**Data records:**
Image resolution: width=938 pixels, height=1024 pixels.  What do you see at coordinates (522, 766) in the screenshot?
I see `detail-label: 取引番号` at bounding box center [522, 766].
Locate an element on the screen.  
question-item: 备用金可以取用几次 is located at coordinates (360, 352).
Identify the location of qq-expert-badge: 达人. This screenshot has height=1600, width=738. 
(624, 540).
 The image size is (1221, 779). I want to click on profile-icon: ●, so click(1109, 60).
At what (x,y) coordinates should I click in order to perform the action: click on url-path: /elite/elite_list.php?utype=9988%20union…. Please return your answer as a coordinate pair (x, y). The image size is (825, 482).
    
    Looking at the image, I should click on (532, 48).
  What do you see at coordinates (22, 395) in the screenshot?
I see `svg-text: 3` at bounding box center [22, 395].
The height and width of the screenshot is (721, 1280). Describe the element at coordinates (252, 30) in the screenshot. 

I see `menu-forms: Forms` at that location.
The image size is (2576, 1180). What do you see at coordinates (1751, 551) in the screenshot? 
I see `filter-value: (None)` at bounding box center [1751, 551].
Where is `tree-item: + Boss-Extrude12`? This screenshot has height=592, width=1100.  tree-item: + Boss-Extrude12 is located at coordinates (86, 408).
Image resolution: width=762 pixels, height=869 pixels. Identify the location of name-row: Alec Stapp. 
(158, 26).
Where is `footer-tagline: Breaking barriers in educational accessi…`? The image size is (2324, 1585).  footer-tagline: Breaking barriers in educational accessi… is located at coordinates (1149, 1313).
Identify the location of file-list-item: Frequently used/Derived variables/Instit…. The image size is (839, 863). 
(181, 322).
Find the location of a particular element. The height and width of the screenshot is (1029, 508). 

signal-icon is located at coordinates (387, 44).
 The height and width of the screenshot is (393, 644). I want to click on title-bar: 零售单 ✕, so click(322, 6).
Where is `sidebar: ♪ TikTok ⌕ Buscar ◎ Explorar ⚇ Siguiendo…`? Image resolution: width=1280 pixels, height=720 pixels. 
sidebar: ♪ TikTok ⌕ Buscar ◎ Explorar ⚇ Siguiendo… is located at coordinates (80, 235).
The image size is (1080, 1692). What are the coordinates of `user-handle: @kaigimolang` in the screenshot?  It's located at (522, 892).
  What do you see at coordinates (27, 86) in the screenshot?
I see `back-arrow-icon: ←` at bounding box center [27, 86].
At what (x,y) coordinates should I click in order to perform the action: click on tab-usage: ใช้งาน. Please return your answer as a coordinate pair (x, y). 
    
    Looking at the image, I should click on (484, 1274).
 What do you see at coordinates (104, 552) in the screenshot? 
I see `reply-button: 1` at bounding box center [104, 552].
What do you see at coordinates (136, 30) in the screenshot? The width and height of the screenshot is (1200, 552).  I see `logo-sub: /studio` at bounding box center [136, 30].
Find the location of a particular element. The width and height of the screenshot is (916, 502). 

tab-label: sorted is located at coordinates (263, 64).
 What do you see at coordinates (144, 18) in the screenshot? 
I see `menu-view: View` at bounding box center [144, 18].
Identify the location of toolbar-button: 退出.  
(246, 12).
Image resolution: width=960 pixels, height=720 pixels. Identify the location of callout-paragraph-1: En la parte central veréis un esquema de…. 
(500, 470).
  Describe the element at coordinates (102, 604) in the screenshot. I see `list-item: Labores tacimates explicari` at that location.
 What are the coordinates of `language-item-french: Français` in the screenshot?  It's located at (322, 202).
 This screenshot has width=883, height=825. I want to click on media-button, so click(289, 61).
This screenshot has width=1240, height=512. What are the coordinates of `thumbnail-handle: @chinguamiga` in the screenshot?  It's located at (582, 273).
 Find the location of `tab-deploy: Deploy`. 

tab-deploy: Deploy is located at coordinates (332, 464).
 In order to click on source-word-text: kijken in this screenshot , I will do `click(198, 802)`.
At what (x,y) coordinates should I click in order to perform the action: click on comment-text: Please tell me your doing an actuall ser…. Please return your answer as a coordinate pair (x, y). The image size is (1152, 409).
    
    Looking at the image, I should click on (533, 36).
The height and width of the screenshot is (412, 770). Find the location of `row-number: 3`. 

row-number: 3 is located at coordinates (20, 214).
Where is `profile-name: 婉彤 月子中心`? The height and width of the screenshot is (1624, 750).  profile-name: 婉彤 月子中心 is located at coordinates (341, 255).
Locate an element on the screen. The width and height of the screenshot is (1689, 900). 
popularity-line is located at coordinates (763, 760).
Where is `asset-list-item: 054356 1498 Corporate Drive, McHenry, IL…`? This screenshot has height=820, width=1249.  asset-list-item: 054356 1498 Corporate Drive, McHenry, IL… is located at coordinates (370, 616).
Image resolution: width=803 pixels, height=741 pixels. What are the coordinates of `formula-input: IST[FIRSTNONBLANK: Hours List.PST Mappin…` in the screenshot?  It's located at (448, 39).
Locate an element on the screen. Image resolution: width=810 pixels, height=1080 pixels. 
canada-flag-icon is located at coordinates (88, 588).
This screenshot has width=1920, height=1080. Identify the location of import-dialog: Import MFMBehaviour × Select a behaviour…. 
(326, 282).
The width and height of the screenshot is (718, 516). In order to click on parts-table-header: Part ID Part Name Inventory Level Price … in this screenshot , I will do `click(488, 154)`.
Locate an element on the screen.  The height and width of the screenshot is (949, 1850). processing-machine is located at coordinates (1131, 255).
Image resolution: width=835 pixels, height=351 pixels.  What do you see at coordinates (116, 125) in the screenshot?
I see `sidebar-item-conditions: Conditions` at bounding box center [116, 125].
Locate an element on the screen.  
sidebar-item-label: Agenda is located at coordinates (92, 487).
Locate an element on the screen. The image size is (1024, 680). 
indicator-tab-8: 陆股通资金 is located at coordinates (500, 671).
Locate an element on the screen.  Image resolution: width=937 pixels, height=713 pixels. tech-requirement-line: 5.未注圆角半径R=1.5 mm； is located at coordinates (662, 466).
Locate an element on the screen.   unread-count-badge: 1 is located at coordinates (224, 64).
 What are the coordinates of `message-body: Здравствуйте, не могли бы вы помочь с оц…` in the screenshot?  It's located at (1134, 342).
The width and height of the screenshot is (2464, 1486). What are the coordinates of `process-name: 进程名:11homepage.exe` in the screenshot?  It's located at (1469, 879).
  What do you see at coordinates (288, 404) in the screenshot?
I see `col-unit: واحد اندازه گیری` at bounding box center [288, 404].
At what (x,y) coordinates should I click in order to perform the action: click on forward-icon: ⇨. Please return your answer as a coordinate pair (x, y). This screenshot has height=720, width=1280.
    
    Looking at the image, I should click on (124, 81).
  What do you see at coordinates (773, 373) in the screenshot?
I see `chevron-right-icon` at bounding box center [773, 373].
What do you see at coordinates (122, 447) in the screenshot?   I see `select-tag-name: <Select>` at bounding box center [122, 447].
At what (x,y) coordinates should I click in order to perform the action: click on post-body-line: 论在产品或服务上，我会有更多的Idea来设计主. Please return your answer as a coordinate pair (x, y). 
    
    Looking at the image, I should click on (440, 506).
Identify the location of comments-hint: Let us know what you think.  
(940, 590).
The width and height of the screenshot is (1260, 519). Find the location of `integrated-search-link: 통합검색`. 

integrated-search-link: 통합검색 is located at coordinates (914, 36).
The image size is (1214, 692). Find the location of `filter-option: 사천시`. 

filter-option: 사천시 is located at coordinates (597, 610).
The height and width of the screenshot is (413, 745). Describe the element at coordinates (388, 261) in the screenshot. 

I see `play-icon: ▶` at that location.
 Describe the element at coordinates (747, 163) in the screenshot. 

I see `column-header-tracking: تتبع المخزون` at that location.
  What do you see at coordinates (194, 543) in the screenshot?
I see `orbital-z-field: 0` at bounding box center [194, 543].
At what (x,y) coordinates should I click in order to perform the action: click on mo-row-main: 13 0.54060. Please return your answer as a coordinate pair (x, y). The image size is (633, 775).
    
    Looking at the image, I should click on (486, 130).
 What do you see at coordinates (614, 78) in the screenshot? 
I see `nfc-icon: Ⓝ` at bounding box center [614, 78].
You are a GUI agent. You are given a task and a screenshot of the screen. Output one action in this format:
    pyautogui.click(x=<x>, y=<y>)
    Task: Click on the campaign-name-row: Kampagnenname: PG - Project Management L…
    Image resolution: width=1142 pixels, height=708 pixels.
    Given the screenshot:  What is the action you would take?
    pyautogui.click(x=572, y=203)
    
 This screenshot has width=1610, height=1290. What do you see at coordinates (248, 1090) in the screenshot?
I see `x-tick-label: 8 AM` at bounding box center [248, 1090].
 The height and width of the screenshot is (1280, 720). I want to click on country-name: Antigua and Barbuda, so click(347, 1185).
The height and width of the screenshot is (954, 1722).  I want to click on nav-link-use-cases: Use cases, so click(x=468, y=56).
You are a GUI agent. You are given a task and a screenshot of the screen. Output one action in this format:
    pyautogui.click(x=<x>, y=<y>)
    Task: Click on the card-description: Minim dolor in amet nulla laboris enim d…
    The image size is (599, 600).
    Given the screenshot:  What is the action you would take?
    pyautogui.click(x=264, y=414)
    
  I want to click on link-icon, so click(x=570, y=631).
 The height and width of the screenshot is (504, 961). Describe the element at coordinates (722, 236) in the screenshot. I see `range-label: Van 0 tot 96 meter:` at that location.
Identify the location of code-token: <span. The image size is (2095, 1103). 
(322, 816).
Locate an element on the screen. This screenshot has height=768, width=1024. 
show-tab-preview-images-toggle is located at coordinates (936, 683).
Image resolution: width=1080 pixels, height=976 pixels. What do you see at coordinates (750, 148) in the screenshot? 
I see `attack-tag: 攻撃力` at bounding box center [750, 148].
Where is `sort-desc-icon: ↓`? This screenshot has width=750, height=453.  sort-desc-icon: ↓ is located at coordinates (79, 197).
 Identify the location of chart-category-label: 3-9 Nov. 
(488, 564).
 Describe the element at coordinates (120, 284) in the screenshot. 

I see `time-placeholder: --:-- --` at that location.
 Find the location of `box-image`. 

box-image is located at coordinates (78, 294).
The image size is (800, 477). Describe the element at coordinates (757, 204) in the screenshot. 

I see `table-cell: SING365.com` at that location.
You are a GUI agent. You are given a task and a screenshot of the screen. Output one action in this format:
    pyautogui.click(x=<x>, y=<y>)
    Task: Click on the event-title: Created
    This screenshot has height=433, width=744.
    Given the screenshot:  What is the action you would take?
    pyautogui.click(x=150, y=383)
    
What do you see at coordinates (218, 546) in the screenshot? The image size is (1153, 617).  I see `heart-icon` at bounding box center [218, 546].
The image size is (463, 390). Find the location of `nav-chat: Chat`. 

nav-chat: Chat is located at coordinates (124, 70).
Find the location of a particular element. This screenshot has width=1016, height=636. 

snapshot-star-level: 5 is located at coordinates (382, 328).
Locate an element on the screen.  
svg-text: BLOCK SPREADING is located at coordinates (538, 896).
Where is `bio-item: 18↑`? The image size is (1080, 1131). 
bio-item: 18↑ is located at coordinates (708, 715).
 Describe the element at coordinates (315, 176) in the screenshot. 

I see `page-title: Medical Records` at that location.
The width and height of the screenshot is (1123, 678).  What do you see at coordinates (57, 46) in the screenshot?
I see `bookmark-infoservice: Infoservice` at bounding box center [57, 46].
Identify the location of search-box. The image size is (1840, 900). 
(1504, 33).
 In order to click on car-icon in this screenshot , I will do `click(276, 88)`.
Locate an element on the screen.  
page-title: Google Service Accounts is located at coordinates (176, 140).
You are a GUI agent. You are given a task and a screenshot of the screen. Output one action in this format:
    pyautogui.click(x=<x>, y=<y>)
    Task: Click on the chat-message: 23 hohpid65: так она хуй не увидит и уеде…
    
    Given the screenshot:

**About this task:** Duplicate the lines starting at the one containing "Describe the element at coordinates (315, 176)" and ending at the one containing "page-title: Google Service", including both of those lines.

**Your response:**
 Describe the element at coordinates (315, 176) in the screenshot. 

I see `page-title: Medical Records` at that location.
The width and height of the screenshot is (1123, 678).  What do you see at coordinates (57, 46) in the screenshot?
I see `bookmark-infoservice: Infoservice` at bounding box center [57, 46].
Identify the location of search-box. The image size is (1840, 900). 
(1504, 33).
 In order to click on car-icon in this screenshot , I will do `click(276, 88)`.
Locate an element on the screen.  
page-title: Google Service Accounts is located at coordinates (176, 140).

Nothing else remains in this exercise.